[Data records]

● ● ●

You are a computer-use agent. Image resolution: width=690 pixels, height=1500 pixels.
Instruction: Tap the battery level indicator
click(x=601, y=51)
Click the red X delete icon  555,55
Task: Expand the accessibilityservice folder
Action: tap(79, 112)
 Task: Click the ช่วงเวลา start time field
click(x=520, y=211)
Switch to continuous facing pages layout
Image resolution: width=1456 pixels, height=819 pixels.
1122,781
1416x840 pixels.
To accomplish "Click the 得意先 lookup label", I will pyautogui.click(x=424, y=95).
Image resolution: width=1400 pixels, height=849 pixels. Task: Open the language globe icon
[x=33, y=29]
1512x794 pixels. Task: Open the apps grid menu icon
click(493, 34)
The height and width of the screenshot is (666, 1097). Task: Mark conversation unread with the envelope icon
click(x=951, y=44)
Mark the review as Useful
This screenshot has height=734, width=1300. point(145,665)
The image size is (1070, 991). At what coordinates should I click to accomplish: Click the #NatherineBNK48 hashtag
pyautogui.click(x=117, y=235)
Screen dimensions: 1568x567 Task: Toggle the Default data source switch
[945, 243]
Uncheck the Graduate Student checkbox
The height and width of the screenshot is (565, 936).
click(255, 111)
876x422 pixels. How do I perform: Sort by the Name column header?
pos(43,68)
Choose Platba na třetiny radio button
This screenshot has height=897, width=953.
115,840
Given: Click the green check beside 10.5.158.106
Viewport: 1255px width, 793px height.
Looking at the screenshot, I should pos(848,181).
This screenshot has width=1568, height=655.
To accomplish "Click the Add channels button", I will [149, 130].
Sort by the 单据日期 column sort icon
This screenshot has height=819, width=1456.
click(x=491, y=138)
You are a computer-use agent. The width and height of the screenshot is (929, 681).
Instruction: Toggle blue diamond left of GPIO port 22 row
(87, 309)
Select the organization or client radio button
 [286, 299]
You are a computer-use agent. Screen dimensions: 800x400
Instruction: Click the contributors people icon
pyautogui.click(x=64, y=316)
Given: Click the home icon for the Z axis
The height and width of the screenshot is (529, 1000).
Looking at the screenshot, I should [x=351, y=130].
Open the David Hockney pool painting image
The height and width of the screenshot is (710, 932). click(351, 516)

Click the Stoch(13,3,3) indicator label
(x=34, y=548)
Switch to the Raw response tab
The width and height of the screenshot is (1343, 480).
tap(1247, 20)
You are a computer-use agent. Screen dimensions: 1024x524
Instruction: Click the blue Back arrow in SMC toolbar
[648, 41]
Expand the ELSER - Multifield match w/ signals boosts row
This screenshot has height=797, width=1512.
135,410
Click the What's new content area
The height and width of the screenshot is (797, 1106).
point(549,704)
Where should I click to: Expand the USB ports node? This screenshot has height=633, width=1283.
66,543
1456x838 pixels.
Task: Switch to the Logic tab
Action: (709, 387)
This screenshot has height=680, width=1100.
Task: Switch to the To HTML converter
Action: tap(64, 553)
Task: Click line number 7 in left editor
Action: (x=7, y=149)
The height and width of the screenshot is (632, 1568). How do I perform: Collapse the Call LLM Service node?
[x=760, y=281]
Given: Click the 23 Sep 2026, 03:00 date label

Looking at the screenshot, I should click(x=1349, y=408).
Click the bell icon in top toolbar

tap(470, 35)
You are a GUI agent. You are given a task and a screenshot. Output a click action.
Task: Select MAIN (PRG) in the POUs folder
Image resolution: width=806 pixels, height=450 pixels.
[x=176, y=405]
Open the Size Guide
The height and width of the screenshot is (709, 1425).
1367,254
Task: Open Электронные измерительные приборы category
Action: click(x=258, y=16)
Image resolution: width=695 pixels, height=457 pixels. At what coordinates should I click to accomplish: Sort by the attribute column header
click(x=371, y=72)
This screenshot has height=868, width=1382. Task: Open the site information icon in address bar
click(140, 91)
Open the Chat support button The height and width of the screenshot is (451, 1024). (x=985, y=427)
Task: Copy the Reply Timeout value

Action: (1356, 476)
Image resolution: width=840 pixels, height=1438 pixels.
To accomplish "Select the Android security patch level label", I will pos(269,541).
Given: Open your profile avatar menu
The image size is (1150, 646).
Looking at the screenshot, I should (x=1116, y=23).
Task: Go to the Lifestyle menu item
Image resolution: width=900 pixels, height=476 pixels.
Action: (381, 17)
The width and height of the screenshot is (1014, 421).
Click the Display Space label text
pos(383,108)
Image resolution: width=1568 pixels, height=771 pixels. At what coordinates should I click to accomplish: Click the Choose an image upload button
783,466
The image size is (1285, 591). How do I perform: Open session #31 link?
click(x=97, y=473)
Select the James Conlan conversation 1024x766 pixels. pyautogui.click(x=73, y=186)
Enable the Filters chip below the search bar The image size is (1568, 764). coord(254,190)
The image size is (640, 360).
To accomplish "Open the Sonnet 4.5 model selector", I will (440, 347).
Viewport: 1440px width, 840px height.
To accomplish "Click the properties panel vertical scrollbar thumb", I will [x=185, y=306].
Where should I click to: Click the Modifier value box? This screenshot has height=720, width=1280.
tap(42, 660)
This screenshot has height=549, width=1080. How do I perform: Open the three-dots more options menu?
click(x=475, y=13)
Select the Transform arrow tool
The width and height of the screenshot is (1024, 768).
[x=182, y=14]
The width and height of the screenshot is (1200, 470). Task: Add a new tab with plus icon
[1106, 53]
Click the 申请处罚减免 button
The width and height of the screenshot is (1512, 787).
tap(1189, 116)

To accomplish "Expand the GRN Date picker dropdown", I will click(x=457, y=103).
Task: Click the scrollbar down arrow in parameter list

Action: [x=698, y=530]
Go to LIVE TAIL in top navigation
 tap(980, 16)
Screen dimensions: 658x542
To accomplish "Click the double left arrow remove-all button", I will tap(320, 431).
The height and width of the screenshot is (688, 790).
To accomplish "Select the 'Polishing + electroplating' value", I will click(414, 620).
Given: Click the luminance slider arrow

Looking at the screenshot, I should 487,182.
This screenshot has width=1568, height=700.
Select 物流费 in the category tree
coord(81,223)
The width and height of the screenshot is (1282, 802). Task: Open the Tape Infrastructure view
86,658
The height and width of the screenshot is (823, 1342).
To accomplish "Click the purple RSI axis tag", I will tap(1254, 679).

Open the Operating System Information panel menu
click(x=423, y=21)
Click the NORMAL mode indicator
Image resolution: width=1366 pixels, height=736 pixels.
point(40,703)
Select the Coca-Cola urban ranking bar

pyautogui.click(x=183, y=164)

● ● ●

EXERCISE TASK:
Rewrite all the items above as a numbered list with one line per entry, and leave out the blank lines.

SOLUTION TO THE PROBLEM:
1. You are a computer-use agent. Image resolution: width=690 pixels, height=1500 pixels.
2. Instruction: Tap the battery level indicator
3. click(x=601, y=51)
4. Click the red X delete icon  555,55
5. Task: Expand the accessibilityservice folder
6. Action: tap(79, 112)
7.  Task: Click the ช่วงเวลา start time field
8. click(x=520, y=211)
9. Switch to continuous facing pages layout
10. Image resolution: width=1456 pixels, height=819 pixels.
11. 1122,781
12. 1416x840 pixels.
13. To accomplish "Click the 得意先 lookup label", I will pyautogui.click(x=424, y=95).
14. Image resolution: width=1400 pixels, height=849 pixels. Task: Open the language globe icon
15. [x=33, y=29]
16. 1512x794 pixels. Task: Open the apps grid menu icon
17. click(493, 34)
18. The height and width of the screenshot is (666, 1097). Task: Mark conversation unread with the envelope icon
19. click(x=951, y=44)
20. Mark the review as Useful
21. This screenshot has height=734, width=1300. point(145,665)
22. The image size is (1070, 991). At what coordinates should I click to accomplish: Click the #NatherineBNK48 hashtag
23. pyautogui.click(x=117, y=235)
24. Screen dimensions: 1568x567 Task: Toggle the Default data source switch
25. [945, 243]
26. Uncheck the Graduate Student checkbox
27. The height and width of the screenshot is (565, 936).
28. click(255, 111)
29. 876x422 pixels. How do I perform: Sort by the Name column header?
30. pos(43,68)
31. Choose Platba na třetiny radio button
32. This screenshot has height=897, width=953.
33. 115,840
34. Given: Click the green check beside 10.5.158.106
35. Viewport: 1255px width, 793px height.
36. Looking at the screenshot, I should pos(848,181).
37. This screenshot has width=1568, height=655.
38. To accomplish "Click the Add channels button", I will [149, 130].
39. Sort by the 单据日期 column sort icon
40. This screenshot has height=819, width=1456.
41. click(x=491, y=138)
42. You are a computer-use agent. The width and height of the screenshot is (929, 681).
43. Instruction: Toggle blue diamond left of GPIO port 22 row
44. (87, 309)
45. Select the organization or client radio button
46.  [286, 299]
47. You are a computer-use agent. Screen dimensions: 800x400
48. Instruction: Click the contributors people icon
49. pyautogui.click(x=64, y=316)
50. Given: Click the home icon for the Z axis
51. The height and width of the screenshot is (529, 1000).
52. Looking at the screenshot, I should [x=351, y=130].
53. Open the David Hockney pool painting image
54. The height and width of the screenshot is (710, 932). click(351, 516)
55. Click the Stoch(13,3,3) indicator label
56. (x=34, y=548)
57. Switch to the Raw response tab
58. The width and height of the screenshot is (1343, 480).
59. tap(1247, 20)
60. You are a computer-use agent. Screen dimensions: 1024x524
61. Instruction: Click the blue Back arrow in SMC toolbar
62. [648, 41]
63. Expand the ELSER - Multifield match w/ signals boosts row
64. This screenshot has height=797, width=1512.
65. 135,410
66. Click the What's new content area
67. The height and width of the screenshot is (797, 1106).
68. point(549,704)
69. Where should I click to: Expand the USB ports node? This screenshot has height=633, width=1283.
70. 66,543
71. 1456x838 pixels.
72. Task: Switch to the Logic tab
73. Action: (709, 387)
74. This screenshot has height=680, width=1100.
75. Task: Switch to the To HTML converter
76. Action: tap(64, 553)
77. Task: Click line number 7 in left editor
78. Action: (x=7, y=149)
79. The height and width of the screenshot is (632, 1568). How do I perform: Collapse the Call LLM Service node?
80. [x=760, y=281]
81. Given: Click the 23 Sep 2026, 03:00 date label
82. Looking at the screenshot, I should click(x=1349, y=408).
83. Click the bell icon in top toolbar
84. tap(470, 35)
85. You are a GUI agent. You are given a task and a screenshot. Output a click action.
86. Task: Select MAIN (PRG) in the POUs folder
87. Image resolution: width=806 pixels, height=450 pixels.
88. [x=176, y=405]
89. Open the Size Guide
90. The height and width of the screenshot is (709, 1425).
91. 1367,254
92. Task: Open Электронные измерительные приборы category
93. Action: click(x=258, y=16)
94. Image resolution: width=695 pixels, height=457 pixels. At what coordinates should I click to accomplish: Sort by the attribute column header
95. click(x=371, y=72)
96. This screenshot has height=868, width=1382. Task: Open the site information icon in address bar
97. click(140, 91)
98. Open the Chat support button The height and width of the screenshot is (451, 1024). (x=985, y=427)
99. Task: Copy the Reply Timeout value
100. Action: (1356, 476)
101. Image resolution: width=840 pixels, height=1438 pixels.
102. To accomplish "Select the Android security patch level label", I will pos(269,541).
103. Given: Open your profile avatar menu
104. The image size is (1150, 646).
105. Looking at the screenshot, I should (x=1116, y=23).
106. Task: Go to the Lifestyle menu item
107. Image resolution: width=900 pixels, height=476 pixels.
108. Action: (381, 17)
109. The width and height of the screenshot is (1014, 421).
110. Click the Display Space label text
111. pos(383,108)
112. Image resolution: width=1568 pixels, height=771 pixels. At what coordinates should I click to accomplish: Click the Choose an image upload button
113. 783,466
114. The image size is (1285, 591). How do I perform: Open session #31 link?
115. click(x=97, y=473)
116. Select the James Conlan conversation 1024x766 pixels. pyautogui.click(x=73, y=186)
117. Enable the Filters chip below the search bar The image size is (1568, 764). coord(254,190)
118. The image size is (640, 360).
119. To accomplish "Open the Sonnet 4.5 model selector", I will (440, 347).
120. Viewport: 1440px width, 840px height.
121. To accomplish "Click the properties panel vertical scrollbar thumb", I will [x=185, y=306].
122. Where should I click to: Click the Modifier value box? This screenshot has height=720, width=1280.
123. tap(42, 660)
124. This screenshot has height=549, width=1080. How do I perform: Open the three-dots more options menu?
125. click(x=475, y=13)
126. Select the Transform arrow tool
127. The width and height of the screenshot is (1024, 768).
128. [x=182, y=14]
129. The width and height of the screenshot is (1200, 470). Task: Add a new tab with plus icon
130. [1106, 53]
131. Click the 申请处罚减免 button
132. The width and height of the screenshot is (1512, 787).
133. tap(1189, 116)
134. To accomplish "Expand the GRN Date picker dropdown", I will click(x=457, y=103).
135. Task: Click the scrollbar down arrow in parameter list
136. Action: [x=698, y=530]
137. Go to LIVE TAIL in top navigation
138.  tap(980, 16)
139. Screen dimensions: 658x542
140. To accomplish "Click the double left arrow remove-all button", I will tap(320, 431).
141. The height and width of the screenshot is (688, 790).
142. To accomplish "Select the 'Polishing + electroplating' value", I will click(414, 620).
143. Given: Click the luminance slider arrow
144. Looking at the screenshot, I should 487,182.
145. This screenshot has width=1568, height=700.
146. Select 物流费 in the category tree
147. coord(81,223)
148. The width and height of the screenshot is (1282, 802). Task: Open the Tape Infrastructure view
149. 86,658
150. The height and width of the screenshot is (823, 1342).
151. To accomplish "Click the purple RSI axis tag", I will tap(1254, 679).
152. Open the Operating System Information panel menu
153. click(x=423, y=21)
154. Click the NORMAL mode indicator
155. Image resolution: width=1366 pixels, height=736 pixels.
156. point(40,703)
157. Select the Coca-Cola urban ranking bar
158. pyautogui.click(x=183, y=164)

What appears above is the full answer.